[Exercise prompt]: Copy the entries exactly, through the "AGENDA (726, 55)" line.

[Material for the task]:
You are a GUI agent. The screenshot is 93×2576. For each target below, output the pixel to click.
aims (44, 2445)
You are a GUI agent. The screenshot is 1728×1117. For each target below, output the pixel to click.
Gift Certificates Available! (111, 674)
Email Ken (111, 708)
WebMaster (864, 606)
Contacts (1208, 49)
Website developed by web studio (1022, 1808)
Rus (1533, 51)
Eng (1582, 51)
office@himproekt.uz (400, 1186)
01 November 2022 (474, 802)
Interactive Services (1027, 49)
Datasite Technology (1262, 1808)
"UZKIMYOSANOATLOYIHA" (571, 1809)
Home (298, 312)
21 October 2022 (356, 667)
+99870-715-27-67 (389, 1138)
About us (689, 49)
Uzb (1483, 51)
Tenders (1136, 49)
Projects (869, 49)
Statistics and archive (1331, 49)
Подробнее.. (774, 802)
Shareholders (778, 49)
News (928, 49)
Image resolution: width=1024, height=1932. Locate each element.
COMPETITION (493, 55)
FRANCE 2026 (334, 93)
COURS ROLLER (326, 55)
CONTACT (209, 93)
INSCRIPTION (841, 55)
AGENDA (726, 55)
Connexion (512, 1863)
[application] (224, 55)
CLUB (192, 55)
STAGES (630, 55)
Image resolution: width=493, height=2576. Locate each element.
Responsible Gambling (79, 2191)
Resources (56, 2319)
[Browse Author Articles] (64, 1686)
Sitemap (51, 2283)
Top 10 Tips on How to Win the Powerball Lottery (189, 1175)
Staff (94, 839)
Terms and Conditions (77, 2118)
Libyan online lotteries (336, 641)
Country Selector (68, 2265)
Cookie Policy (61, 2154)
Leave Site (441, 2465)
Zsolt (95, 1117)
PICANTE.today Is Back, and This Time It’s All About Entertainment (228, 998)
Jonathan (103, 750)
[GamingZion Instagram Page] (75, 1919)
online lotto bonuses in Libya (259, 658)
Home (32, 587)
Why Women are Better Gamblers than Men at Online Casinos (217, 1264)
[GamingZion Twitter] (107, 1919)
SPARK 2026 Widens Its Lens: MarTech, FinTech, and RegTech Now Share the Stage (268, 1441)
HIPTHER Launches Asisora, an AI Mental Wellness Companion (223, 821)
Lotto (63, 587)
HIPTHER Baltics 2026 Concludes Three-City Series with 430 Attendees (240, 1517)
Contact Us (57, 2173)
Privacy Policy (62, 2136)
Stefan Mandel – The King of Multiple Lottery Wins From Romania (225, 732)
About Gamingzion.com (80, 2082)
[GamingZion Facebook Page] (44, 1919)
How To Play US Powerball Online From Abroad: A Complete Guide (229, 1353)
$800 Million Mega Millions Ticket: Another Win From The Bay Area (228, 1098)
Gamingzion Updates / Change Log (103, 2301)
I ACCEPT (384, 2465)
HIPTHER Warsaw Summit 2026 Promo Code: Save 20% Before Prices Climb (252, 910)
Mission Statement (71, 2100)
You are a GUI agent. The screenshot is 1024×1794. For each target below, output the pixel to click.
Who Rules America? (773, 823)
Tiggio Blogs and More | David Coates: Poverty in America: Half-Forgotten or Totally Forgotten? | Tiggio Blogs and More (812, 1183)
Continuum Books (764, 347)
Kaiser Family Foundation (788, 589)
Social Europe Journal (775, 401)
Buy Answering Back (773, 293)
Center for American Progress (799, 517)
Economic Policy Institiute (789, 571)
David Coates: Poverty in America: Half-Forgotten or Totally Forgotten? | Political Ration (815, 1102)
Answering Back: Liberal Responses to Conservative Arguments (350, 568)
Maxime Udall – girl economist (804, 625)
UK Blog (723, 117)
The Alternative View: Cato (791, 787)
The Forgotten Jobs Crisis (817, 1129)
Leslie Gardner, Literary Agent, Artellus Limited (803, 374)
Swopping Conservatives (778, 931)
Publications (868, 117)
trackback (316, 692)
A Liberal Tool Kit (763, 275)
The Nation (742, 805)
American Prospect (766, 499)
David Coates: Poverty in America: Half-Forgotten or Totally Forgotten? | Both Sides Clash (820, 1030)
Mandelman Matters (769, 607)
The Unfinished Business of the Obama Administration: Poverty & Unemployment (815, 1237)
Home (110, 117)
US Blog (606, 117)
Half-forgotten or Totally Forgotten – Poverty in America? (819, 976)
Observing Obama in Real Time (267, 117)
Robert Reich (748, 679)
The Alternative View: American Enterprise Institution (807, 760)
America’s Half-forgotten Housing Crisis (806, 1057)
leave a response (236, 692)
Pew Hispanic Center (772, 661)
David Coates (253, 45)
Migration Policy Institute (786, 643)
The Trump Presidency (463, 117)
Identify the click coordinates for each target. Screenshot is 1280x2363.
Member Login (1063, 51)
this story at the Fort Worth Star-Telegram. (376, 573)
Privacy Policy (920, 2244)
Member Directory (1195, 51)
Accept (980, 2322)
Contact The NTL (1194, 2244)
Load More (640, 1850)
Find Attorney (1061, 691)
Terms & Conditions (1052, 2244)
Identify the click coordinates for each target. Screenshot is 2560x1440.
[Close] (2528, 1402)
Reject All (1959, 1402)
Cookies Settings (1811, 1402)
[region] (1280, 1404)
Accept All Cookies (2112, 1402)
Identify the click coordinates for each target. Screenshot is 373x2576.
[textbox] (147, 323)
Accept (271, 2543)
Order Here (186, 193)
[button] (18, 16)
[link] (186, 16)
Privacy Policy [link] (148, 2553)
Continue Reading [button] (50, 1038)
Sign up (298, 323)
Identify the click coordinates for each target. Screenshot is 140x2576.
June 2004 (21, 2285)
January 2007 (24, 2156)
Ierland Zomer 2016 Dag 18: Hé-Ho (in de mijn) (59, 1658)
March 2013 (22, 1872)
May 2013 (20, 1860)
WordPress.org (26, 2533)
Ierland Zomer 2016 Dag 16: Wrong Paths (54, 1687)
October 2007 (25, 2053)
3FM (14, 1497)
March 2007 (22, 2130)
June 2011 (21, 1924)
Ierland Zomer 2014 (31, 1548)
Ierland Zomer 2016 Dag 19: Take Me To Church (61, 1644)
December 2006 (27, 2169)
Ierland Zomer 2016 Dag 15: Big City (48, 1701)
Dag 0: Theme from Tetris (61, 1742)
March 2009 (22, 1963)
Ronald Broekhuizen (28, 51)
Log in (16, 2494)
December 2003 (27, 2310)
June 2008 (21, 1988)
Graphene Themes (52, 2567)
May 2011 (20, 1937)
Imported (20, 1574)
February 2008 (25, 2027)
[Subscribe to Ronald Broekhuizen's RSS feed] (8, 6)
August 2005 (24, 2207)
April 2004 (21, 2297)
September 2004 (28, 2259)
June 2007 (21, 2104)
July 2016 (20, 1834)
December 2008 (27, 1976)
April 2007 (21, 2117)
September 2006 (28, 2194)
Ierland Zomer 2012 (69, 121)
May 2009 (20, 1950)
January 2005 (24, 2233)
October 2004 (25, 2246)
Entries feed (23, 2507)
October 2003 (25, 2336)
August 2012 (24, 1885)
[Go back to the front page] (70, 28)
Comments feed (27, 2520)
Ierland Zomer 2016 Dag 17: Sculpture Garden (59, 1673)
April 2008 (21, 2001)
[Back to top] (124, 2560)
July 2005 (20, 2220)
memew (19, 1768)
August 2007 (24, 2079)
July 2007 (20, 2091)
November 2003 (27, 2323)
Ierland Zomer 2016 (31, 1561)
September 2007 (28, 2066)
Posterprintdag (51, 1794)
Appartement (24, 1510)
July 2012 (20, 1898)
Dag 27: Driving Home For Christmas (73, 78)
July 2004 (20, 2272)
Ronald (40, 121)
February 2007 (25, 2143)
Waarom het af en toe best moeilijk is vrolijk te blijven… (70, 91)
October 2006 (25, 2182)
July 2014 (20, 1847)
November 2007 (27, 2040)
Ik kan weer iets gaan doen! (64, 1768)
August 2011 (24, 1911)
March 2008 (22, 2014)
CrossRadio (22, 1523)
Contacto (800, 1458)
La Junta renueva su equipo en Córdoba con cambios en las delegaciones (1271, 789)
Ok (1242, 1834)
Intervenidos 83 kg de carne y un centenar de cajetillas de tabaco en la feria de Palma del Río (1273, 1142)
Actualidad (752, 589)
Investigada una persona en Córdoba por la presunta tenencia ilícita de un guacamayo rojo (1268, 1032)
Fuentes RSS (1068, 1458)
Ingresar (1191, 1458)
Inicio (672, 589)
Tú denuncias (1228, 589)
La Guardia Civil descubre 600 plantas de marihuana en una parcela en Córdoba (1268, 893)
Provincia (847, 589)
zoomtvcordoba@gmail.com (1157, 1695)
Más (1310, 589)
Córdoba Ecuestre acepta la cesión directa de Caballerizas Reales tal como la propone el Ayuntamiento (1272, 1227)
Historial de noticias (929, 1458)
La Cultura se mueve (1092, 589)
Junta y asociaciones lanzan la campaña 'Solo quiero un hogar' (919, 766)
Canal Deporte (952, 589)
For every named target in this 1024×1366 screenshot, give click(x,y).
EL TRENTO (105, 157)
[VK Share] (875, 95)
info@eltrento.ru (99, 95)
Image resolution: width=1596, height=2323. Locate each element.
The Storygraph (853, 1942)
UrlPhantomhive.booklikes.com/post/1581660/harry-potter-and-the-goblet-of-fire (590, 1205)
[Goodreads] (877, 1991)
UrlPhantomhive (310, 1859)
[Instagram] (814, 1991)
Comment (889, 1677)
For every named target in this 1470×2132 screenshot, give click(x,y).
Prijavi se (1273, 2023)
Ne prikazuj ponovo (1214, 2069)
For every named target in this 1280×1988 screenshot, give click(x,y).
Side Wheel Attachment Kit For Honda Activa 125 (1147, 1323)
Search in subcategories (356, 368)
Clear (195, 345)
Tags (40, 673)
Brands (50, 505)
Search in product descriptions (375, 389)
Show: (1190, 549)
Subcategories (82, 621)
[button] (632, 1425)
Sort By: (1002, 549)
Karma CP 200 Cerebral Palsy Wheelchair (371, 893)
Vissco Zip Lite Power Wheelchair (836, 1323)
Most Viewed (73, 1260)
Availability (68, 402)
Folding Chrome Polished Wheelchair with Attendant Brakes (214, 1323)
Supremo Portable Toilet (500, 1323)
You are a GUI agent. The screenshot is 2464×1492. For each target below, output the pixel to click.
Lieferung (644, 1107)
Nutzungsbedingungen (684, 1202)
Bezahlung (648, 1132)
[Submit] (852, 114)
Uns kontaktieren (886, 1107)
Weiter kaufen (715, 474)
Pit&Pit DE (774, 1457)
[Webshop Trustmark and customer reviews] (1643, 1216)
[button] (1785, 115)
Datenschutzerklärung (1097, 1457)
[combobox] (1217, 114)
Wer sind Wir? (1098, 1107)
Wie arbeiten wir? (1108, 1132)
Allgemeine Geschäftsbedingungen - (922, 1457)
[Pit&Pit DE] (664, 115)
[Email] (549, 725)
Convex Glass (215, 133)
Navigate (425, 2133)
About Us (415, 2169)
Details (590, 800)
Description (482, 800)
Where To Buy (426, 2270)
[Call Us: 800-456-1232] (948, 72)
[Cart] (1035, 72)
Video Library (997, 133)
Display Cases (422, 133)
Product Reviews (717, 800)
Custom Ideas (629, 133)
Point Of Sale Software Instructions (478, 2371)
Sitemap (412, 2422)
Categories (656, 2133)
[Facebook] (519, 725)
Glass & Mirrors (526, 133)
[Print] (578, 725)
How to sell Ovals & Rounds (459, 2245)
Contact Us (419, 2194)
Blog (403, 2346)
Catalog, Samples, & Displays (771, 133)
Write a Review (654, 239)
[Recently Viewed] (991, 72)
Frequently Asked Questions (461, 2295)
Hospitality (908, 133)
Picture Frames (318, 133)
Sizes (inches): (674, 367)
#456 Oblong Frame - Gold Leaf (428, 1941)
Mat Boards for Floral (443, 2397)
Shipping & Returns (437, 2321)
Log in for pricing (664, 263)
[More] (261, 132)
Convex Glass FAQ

[Task result]:
You are a GUI agent. The screenshot is 93×2576. For each target below, output the pixel to click.
aims (44, 2445)
You are a GUI agent. The screenshot is 1728×1117. For each target below, output the pixel to click.
Gift Certificates Available! (111, 674)
Email Ken (111, 708)
WebMaster (864, 606)
Contacts (1208, 49)
Website developed by web studio (1022, 1808)
Rus (1533, 51)
Eng (1582, 51)
office@himproekt.uz (400, 1186)
01 November 2022 (474, 802)
Interactive Services (1027, 49)
Datasite Technology (1262, 1808)
"UZKIMYOSANOATLOYIHA" (571, 1809)
Home (298, 312)
21 October 2022 (356, 667)
+99870-715-27-67 (389, 1138)
About us (689, 49)
Uzb (1483, 51)
Tenders (1136, 49)
Projects (869, 49)
Statistics and archive (1331, 49)
Подробнее.. (774, 802)
Shareholders (778, 49)
News (928, 49)
Image resolution: width=1024, height=1932. Locate each element.
COMPETITION (493, 55)
FRANCE 2026 (334, 93)
COURS ROLLER (326, 55)
CONTACT (209, 93)
INSCRIPTION (841, 55)
AGENDA (726, 55)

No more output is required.